Terlalu Ramai untuk Belajar
Mensiasati masalah kesulitan membayar sewa dan membiayai kebutuhan hidup akhirnya banyak mahasiswa yang memutuskan untuk berpatungan. Patungan ini dilakukan untuk menyewa hunian yang dapat ditinggali beramai-ramai sehingga biaya sewa dan hidup sehari-hari dapat ditanggung bersama.
Dari sudut pandang ekonomi memang sangat membantu namun dari segi psikologinya para mahasiswa menjadi kesulitan berkonsentrasi. Hunian dalam bentuk kontrakan tidaklah kondusif untuk belajar dan mengerjakan tugas-tugas kuliah online yang jumlahnya tidak sedikit.
Pemerintah Turun Tangan
Pada akhirnya memang pemerintahlah yang memiliki tanggung jawab moral dan moril untuk melindungi seluruh rakyatnya tak terkecuali mahasiswa-mahasiswi yang berjuang di tanah rantau demi mengenyam pendidikan. Namun dengan berbagai keterbatasannya, pemerintah pula membutuhkan topangan dari masyarakat lainnya.

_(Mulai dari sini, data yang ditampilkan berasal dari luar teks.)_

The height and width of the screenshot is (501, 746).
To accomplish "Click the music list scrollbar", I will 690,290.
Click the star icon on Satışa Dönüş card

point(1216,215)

Mahasiswa Indonesia di Australia mengakui adanya bantuan sembako dari perwakilan pemerintah Indonesia secara rutin. Hal ini dinilai cukup menolong memenuhi kebutuhan sembako, meski para mahasiswa tetap harus berusaha menemukan solusi untuk membayar sewa huniannya. Sementara itu di Indonesia, mahasiwa rantau atau yang akrab disebut ‘anak kosan’ memang harus ekstra berhemat sembari mengelolah keuangan dari keluarga; bantuan dari pemerintah setempat; bantuan sembako dari Masjid, Gereja dan perhimpunan keagamaan lainnya atau bantuan dari kampus, alumni dan sebagainya.